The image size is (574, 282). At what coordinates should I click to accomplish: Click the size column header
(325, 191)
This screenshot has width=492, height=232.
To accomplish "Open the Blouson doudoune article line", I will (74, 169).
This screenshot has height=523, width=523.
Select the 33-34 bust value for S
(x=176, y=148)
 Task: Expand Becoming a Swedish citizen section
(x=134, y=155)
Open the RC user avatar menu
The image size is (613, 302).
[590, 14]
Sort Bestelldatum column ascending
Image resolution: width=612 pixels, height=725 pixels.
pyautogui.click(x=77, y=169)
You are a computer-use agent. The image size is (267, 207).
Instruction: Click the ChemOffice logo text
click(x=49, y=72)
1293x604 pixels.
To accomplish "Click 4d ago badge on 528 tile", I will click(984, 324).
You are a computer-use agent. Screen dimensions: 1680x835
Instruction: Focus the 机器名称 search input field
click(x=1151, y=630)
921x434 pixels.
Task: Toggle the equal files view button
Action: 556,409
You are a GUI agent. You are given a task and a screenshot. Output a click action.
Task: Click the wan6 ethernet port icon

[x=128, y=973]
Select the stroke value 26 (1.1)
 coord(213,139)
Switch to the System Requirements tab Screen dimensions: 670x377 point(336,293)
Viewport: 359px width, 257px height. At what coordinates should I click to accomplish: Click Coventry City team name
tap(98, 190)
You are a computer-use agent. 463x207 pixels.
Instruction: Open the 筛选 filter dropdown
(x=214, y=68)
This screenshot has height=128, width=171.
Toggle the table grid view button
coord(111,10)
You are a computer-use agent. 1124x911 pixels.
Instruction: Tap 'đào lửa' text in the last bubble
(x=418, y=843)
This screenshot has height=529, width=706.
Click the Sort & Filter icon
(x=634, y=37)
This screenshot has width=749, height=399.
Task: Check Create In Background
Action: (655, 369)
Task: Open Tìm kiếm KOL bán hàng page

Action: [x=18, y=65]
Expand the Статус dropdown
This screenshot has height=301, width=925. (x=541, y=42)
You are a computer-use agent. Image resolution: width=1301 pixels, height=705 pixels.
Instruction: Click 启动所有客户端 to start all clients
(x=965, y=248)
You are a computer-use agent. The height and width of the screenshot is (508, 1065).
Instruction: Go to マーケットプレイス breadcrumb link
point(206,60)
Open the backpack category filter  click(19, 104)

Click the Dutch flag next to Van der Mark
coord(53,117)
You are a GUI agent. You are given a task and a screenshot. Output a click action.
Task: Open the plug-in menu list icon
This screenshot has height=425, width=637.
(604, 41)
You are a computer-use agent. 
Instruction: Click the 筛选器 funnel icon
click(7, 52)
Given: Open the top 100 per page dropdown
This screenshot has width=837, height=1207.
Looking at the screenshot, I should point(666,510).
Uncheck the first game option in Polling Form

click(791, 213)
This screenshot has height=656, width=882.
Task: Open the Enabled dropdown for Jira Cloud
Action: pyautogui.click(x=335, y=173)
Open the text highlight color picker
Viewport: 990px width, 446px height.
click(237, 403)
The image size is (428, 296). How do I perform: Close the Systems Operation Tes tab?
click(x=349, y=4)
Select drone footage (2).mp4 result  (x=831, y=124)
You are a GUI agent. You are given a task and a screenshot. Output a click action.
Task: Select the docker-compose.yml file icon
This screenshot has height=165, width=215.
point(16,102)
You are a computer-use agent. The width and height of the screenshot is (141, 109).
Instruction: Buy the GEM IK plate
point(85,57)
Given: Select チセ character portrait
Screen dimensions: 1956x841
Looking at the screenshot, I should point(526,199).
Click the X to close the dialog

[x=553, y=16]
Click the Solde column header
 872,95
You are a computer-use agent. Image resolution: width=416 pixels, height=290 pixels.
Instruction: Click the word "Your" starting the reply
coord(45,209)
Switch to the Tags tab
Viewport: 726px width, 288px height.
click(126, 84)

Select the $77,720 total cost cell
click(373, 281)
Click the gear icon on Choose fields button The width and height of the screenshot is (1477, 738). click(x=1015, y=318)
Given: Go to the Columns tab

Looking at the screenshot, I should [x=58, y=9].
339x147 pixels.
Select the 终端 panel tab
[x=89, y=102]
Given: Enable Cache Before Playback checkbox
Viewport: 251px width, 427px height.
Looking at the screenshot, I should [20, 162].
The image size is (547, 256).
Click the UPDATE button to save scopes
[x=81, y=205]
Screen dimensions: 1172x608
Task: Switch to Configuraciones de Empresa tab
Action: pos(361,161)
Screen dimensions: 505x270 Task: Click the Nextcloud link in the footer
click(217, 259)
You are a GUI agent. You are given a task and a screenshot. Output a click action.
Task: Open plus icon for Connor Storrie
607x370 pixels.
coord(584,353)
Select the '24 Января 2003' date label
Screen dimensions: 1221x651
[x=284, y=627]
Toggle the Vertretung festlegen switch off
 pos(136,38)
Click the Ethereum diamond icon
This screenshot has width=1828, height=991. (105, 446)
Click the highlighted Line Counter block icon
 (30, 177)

**********

> _PROBLEM REQUIREMENTS_: Go through the material and select each line with the string "computer" in it.

> _RESPONSE_:
You are a computer-use agent. The image size is (267, 207).
You are a computer-use agent. Screen dimensions: 1680x835
You are a computer-use agent. 463x207 pixels.
You are a computer-use agent. 1124x911 pixels.
You are a computer-use agent. Image resolution: width=1301 pixels, height=705 pixels.
You are a computer-use agent. The height and width of the screenshot is (508, 1065).
You are a computer-use agent. 
You are a computer-use agent. The width and height of the screenshot is (141, 109).
You are a computer-use agent. Image resolution: width=416 pixels, height=290 pixels.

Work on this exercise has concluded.